How Many Calories in an Apple? By Size & Type

A medium apple has about 95 calories. That’s roughly the size of a tennis ball, weighing around 182 grams with the skin on. Most of those calories come from natural sugars and carbohydrates, with a small but meaningful amount of fiber that slows how quickly your body absorbs that sugar.

Calories by Apple Size

Not all apples are the same size, and the calorie difference between a small and large apple is significant. Per 100 grams of raw apple with skin, you’re looking at 52 calories. That scales predictably with size:

  • Small apple (about 150 g): ~77 calories
  • Medium apple (about 182 g): ~95 calories
  • Large apple (about 223 g): ~116 calories

The variety matters less than you’d think. Granny Smith, Fuji, Gala, and Honeycrisp apples all land in that same 52-calorie-per-100-gram range. Sweeter varieties like Fuji have slightly more sugar, but the calorie difference is negligible, typically just a few calories per fruit.

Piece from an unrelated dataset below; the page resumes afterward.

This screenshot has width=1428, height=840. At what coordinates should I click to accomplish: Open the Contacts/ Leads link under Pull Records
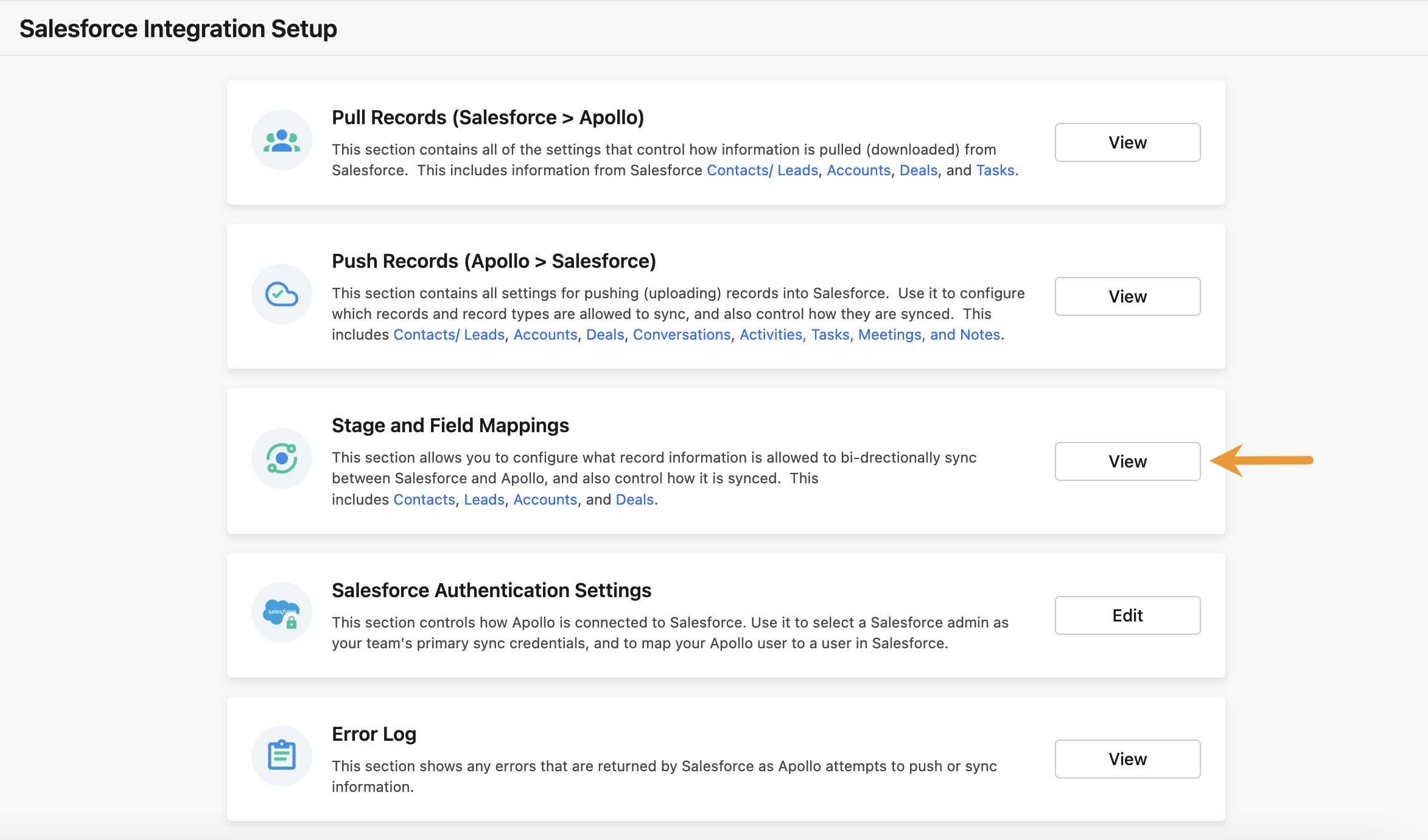[x=762, y=170]
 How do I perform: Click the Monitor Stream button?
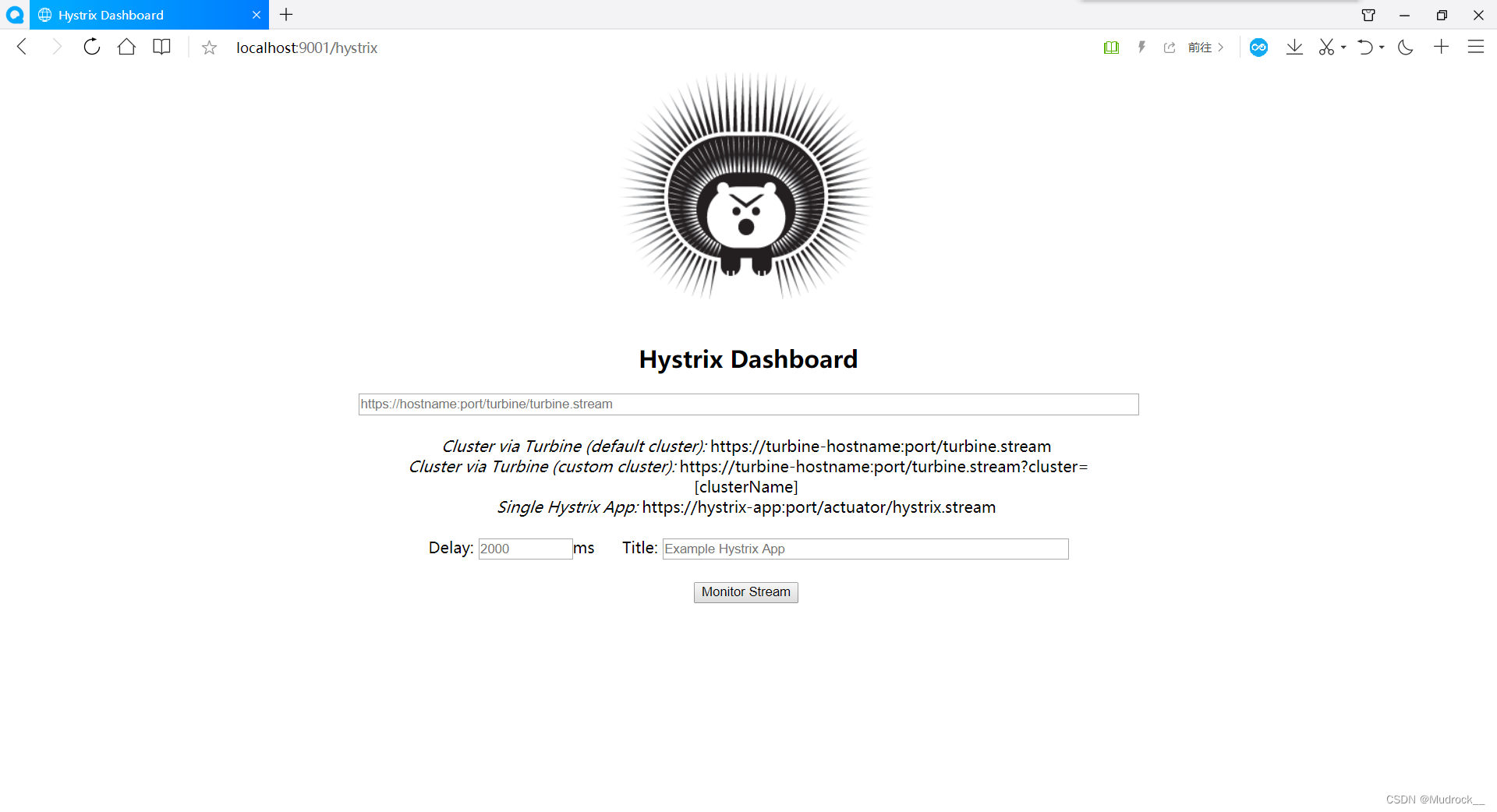745,592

What Those Calories Are Made Of

Nearly all the calories in an apple come from carbohydrates, about 25 grams in a medium fruit. Of that, roughly 19 grams are natural sugars (a mix of fructose, glucose, and sucrose) and about 4.4 grams are dietary fiber. There’s almost no fat or protein to speak of.

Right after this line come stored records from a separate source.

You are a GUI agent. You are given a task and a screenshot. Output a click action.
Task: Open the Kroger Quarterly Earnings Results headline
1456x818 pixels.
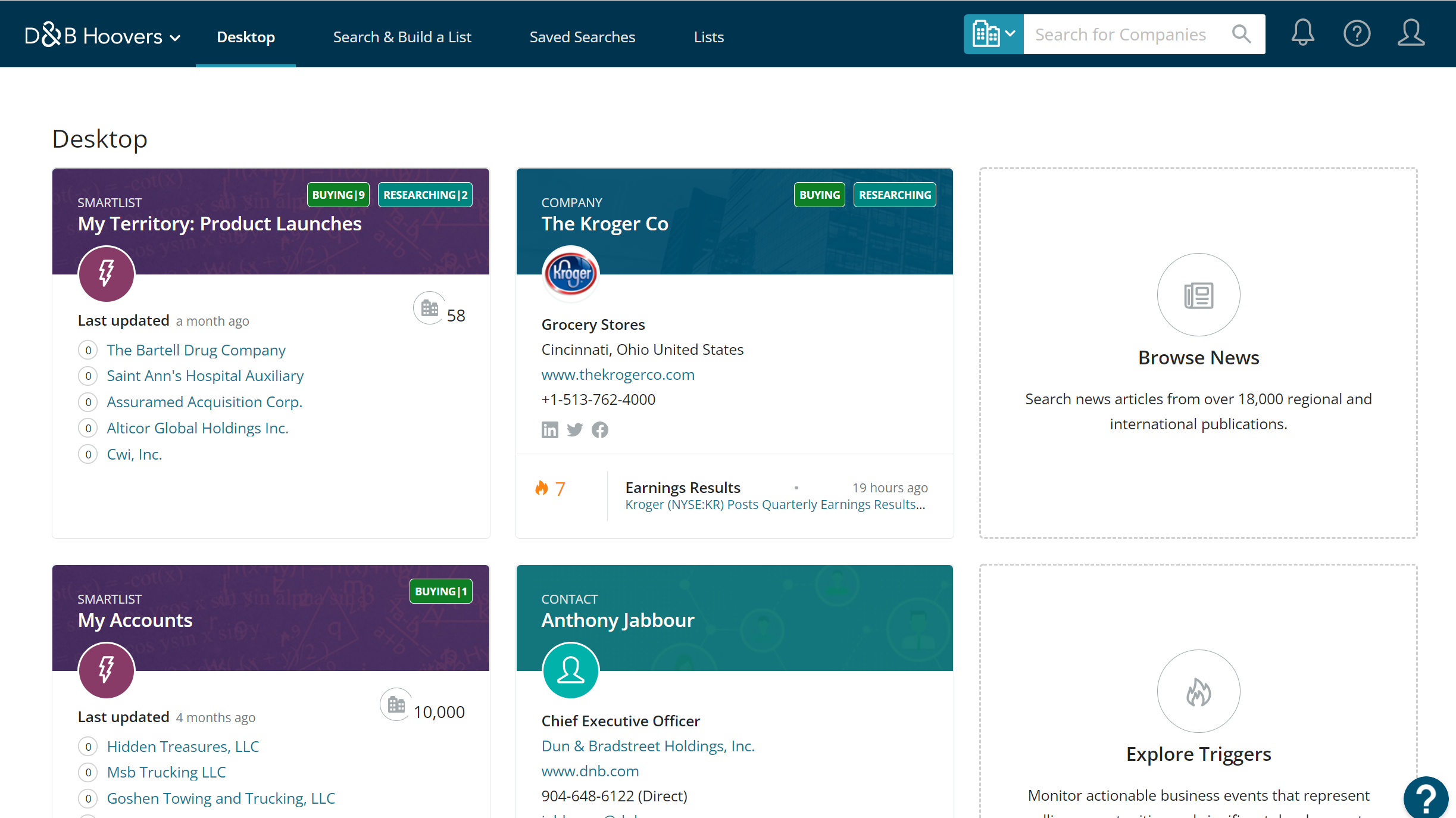774,505
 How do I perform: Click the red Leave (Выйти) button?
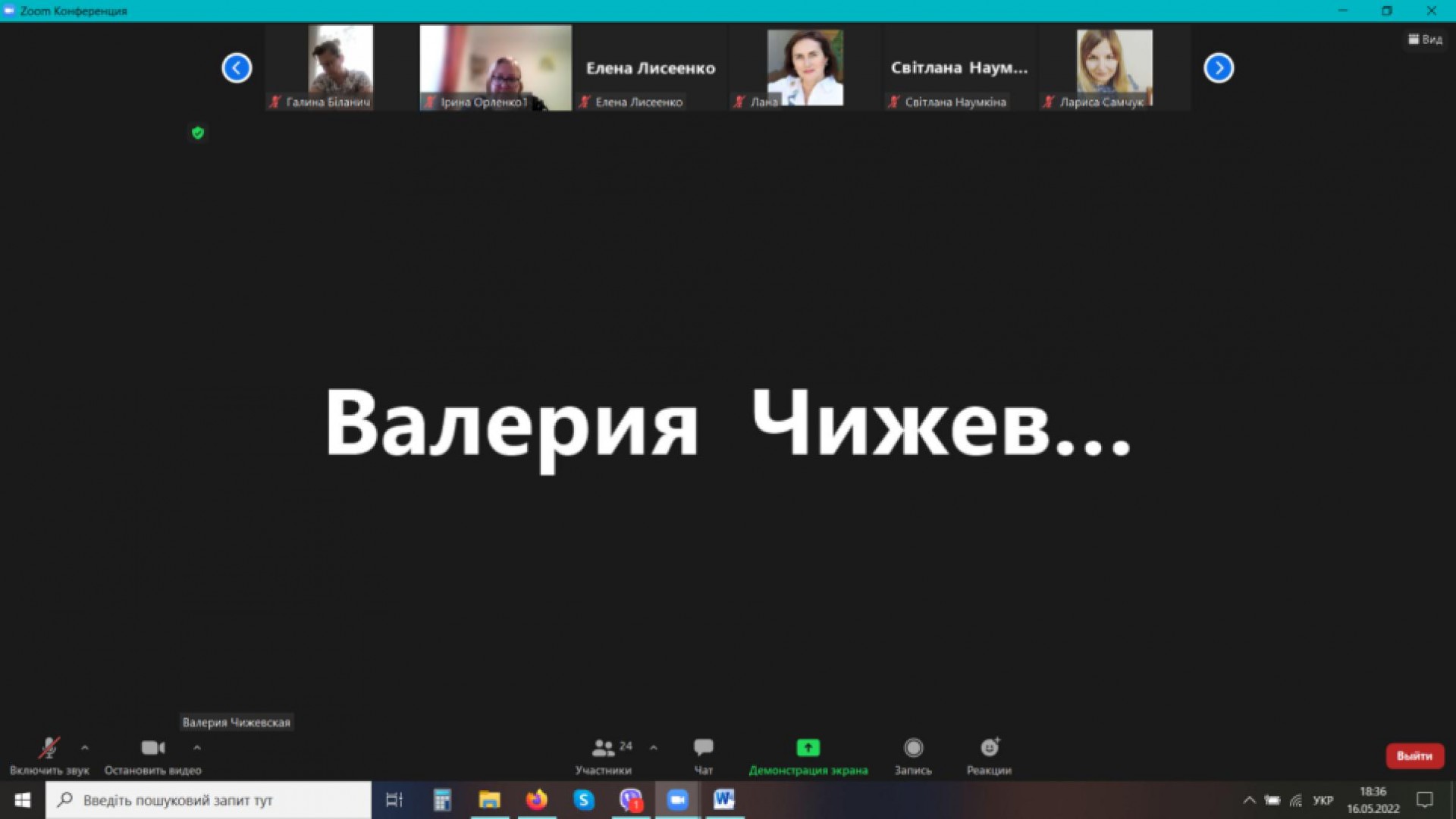pos(1414,756)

That fiber content is worth paying attention to. A medium apple delivers about 17% of the daily recommended fiber intake, and much of it sits in and just beneath the skin. Peeling your apple removes roughly half the fiber. The type of fiber in apples includes pectin, a soluble fiber that forms a gel-like substance in your gut, slowing digestion and helping moderate blood sugar spikes after eating.

This is reflected in the apple’s glycemic index of 39 and glycemic load of 6 per serving, both considered low. For context, anything under 55 on the glycemic index is “low,” and a glycemic load under 10 is also low. So despite containing a fair amount of sugar, a whole apple doesn’t cause the kind of rapid blood sugar spike you’d get from, say, a glass of juice with the same amount of sugar.

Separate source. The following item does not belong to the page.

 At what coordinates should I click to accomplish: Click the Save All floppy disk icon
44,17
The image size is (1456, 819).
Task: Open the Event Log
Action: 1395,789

Whole Apples vs. Applesauce vs. Juice

How you consume your apple changes the calorie picture and, more importantly, how satisfying those calories feel. Unsweetened applesauce actually has fewer calories per 100 grams (42 calories vs. 52 for a raw apple with skin), because it contains more water. But a typical serving of applesauce is about one cup (around 245 grams), which puts it at roughly 100 calories, similar to a whole medium apple.

The real difference is in how full you feel afterward. Research in adults has consistently shown that whole fruit enhances satiety more than purées or juices, even when they’re matched for calories, weight, and fiber. In one well-known study, apple slices lowered the amount people ate at their next meal more than applesauce or apple juice did. The mechanism is straightforward: chewing slows you down, and solid food takes longer to leave your stomach, keeping you feeling full longer. Whole apples also moderate blood sugar changes more effectively than processed forms.

Apple juice, meanwhile, strips out nearly all the fiber and concentrates the sugar. An 8-ounce glass of apple juice runs about 114 calories, and those calories do very little to curb your appetite.

How Apples Compare to Other Snacks

At 95 calories, a medium apple sits at the low end of common snack options. A medium banana has about 105 calories, an orange around 62, and a cup of grapes roughly 104. Among fruits, apples are middle-of-the-road calorie-wise but stand out for their fiber density and low glycemic impact.

Compared to packaged snacks, the contrast is stark. A standard granola bar runs 150 to 250 calories with far less fiber and often added sugar. A small bag of chips is around 150 calories. The apple’s combination of fiber, water content (about 86% water by weight), and the physical act of chewing makes it one of the more filling options per calorie you can reach for.

Keeping the Skin On

If you peel your apples, you lose more than fiber. The skin contains the highest concentration of the fruit’s polyphenols, plant compounds with antioxidant activity. You also lose roughly half the fiber and a meaningful share of the vitamin C. The calorie difference between a peeled and unpeeled apple is minimal, so there’s no calorie-based reason to peel. From a nutrition standpoint, eating the skin gets you significantly more out of those 95 calories.